Exercise directions
Each line from the one that contains "Viewport: 588px width, 905px" to the last line of the records below must be restated word for word.

Pixel coordinate grounding data

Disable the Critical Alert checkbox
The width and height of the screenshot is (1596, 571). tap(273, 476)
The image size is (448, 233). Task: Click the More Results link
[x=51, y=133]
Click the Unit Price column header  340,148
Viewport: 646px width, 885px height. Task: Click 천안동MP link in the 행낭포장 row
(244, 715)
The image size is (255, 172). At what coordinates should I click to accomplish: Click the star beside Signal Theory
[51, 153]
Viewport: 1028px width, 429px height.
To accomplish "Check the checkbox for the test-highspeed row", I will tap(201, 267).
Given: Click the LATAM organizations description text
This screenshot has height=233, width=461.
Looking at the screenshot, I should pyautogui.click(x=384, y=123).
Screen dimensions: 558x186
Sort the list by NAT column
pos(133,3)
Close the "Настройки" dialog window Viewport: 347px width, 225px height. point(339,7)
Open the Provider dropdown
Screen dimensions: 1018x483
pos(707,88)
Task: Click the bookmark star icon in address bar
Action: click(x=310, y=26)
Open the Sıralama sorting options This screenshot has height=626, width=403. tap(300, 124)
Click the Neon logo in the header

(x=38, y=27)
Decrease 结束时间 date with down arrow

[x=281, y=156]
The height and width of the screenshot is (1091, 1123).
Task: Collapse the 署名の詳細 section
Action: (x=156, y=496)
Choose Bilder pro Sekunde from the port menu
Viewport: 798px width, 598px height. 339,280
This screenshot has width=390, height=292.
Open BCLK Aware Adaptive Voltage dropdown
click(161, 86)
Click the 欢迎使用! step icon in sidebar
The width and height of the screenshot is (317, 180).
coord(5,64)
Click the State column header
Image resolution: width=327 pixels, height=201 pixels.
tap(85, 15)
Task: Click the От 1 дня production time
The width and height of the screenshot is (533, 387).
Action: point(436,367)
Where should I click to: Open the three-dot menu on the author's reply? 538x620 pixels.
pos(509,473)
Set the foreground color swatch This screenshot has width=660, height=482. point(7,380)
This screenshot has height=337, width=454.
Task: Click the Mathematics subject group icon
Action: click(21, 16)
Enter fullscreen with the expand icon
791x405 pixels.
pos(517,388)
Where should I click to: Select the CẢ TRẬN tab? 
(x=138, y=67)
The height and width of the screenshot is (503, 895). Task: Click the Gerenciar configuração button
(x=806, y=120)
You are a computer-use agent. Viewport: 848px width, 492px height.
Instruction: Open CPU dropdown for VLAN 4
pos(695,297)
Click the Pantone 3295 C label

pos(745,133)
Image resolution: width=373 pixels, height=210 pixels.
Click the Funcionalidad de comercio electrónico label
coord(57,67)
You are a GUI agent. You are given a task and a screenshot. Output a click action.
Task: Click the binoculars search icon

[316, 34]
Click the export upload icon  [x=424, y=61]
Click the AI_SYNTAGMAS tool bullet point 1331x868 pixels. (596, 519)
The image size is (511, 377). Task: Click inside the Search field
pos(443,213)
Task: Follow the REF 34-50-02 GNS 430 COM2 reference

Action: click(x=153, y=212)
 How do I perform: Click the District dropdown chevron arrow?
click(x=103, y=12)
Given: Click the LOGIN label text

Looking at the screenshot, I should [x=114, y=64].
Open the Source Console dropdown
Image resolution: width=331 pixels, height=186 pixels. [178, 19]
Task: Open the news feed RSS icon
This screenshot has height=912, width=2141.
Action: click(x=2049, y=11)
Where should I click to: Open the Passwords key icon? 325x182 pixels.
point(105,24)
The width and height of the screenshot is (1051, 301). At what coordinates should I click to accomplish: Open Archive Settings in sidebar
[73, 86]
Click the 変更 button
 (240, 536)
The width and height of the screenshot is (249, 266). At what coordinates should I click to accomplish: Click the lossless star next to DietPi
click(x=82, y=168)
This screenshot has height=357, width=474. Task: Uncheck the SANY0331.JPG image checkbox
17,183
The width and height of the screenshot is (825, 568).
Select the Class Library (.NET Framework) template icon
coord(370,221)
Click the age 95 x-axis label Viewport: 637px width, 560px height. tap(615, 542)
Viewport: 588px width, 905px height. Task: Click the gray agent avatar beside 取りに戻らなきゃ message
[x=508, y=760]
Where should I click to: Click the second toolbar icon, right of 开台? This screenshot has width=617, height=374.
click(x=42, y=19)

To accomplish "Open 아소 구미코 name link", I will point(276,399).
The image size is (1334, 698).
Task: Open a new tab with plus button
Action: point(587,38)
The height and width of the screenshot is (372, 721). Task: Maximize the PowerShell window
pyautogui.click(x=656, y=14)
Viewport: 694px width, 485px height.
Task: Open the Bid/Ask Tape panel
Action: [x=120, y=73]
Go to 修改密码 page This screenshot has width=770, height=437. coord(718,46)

Task answer
Viewport: 588px width, 905px height. Task: Click the gray agent avatar beside 取りに戻らなきゃ message
[x=508, y=760]
Where should I click to: Click the second toolbar icon, right of 开台? This screenshot has width=617, height=374.
click(x=42, y=19)

To accomplish "Open 아소 구미코 name link", I will point(276,399).
The image size is (1334, 698).
Task: Open a new tab with plus button
Action: point(587,38)
The height and width of the screenshot is (372, 721). Task: Maximize the PowerShell window
pyautogui.click(x=656, y=14)
Viewport: 694px width, 485px height.
Task: Open the Bid/Ask Tape panel
Action: [x=120, y=73]
Go to 修改密码 page This screenshot has width=770, height=437. coord(718,46)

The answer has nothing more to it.